La murga termina su última presentación y todavía repican rezagados -como los corazones murgueros que resisten a la despedida- los últimos bombos.

Del otro lado del río
Separados por el Río de La Plata los murgueros Argentinos y Uruguayos mantienen puntos intrínsecamente diferentes. Las murgas uruguayas son más escénicas en sus presentaciones que las de este lado. “La murga uruguaya está integrada por 17 o 22 murgueros no más. Ellos representan un frente coral que es acompañada por 3 percusionistas”, explica Federico Rigoni de la agrupación murguera de estilo uruguaya “Murga y Media”. Sigue: “es un espacio más intelectual en donde el público tiene menos participación”.
Si bien el objetivo de no callar es patrimonio de ambas, los murgueros uruguayos se explayan interpretando canciones con críticas más poéticas y menos directas que las de los letristas argentinos. Resume el uruguayo Eduardo Galeano en una entrevista: “Es la herencia de la tradición murguera de Cádiz, que de ahí vinieron las murgas uruguayas, como instrumento popular de venganza para tomarle el pelo al poder (...) el carnaval es la revancha del mendigo frente al rey”.

Siempre Febrero
Sin dudas la razón de ser murguera es el carnaval: “al tiempo que sus integrantes arman y sostienen su funcionamiento, aprenden valores intrínsecos del trabajo en común: el compañerismo, la tolerancia, la utilización de códigos comunes. Allí se establecen lazos familiares, de amistad y de solidaridad”, escribe la murguera Luciana Vainer en su libro “Miralá que linda viene la murga porteña”.
Enero termina de ajustar los últimos detalles de los pasos, canciones y vestimentas. Y llega, al fin, febrero. El murguero se abre paso entre el oficinista, el vendedor de libros y la odontóloga. Todos se alejan de sus oficios y profesiones para salir a peregrinar por los barrios, con los nueve o diez carnavales barriales que les esperan por fin de semana.
Cada murguero exhibe con orgullo su levita, porque si el estandarte es la cara de la murga, la levita es, sin dudas, la identificación de cada murguero. Sabido esto, en las espaldas pueden aparecer Bart Simpson, Boca, él “Che” y Los Doors y todo lo que pueda servir como carta de presentación: “¡es como gritar este soy yo!”, dice un percusionista de Los Quitapenas.

Se va la murga
Los carnavales terminan en el acortado febrero, pero el ingenio murguero no se detiene porque las cabezas trabajan aceitadas por el afán de la supervivencia. Allí nacen las rifas, las choriceadas y las colectas para pagar los colectivos, la comida, la bebida y parte del vestuario.
Emboscados por una democracia de asambleas, se reúnen para discutir los pasos a seguir: todos gritan, algunos se pelean y la mayoría se distrae. Finalmente el caos es apagado por los directores que terminan decidiendo lo que se vendrá.
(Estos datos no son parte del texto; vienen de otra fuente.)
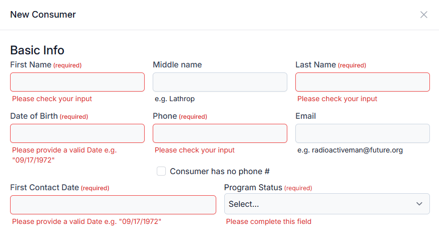Click the Middle name label
439x237 pixels.
point(177,64)
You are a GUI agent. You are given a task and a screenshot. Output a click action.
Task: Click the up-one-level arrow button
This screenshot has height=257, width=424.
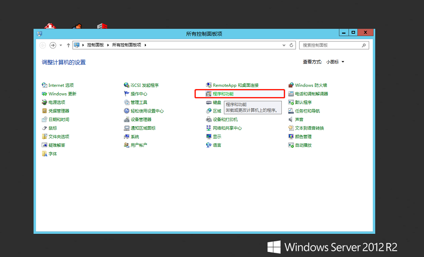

Y otra vez pasa el año y llega febrero. El micro humeando aguarda impaciente y todos de nuevo a subir corriendo porque hay que andar de carnaval en carnaval. Tras cada presentación el sudor, las risas, volver a armar y desarmar, los retos de los directores y los cantos avisando la llegada a un nuevo barrio.

Sintetiza en su libro Luciana Vainer: “Para los murgueros y murgueras el carnaval es su fiesta. Es el momento más esperado de todo el año. Porque es un momento de comunión y descarga que permite renovarse, para así poder continuar con la vida cotidiana. Es que no hay vida sin carnaval”.